The reason this happens is ggplot "lazy rating". This is a common problem when ggplot used in this way (making layers separately in a loop, instead of having ggplot for you, as in the @hrbrmstr solution).
ggplot stores aes(...) arguments as expressions and evaluates them only when rendering the graph. So, in your loops, something like
aes(y = df[,p], colour = place[p-1])
It is stored as is and evaluated when rendering the graph after the completion of the cycle. At this point, p = 3, so all graphs are displayed with p = 3.
So the “right” way to do this is to use melt(...) in the reshape2 package to convert your data from wide format and let ggplot manage the layers for you. I put “correctly” in quotation marks, because in this particular case there is subtlety. When calculating distributions for the violin using a frame of molten data, ggplot uses the total amount (for both Chicago and Miami) as a scale. If you want the violins to scale individually in frequency, you need to use loops (unfortunately).

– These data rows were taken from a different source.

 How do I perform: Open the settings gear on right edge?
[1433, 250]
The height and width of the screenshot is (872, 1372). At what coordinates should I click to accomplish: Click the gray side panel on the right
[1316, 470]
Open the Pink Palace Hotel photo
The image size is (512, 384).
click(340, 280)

The way around the lazy evaluation problem is to reference the loop index in the definition of data=... This is not saved as an expression, the actual data is stored in the schedule definition. So you can do this:
g <- ggplot(df,aes(x=topic)) for (p in 2:length(df)) { gg.data <- data.frame(topic=df$topic,value=df[,p],city=names(df)[p]) g <- g + geom_violin(data=gg.data,aes(y=value, color=city)) } g

which gives the same result as yours. Note that the p index does not appear in aes(...) .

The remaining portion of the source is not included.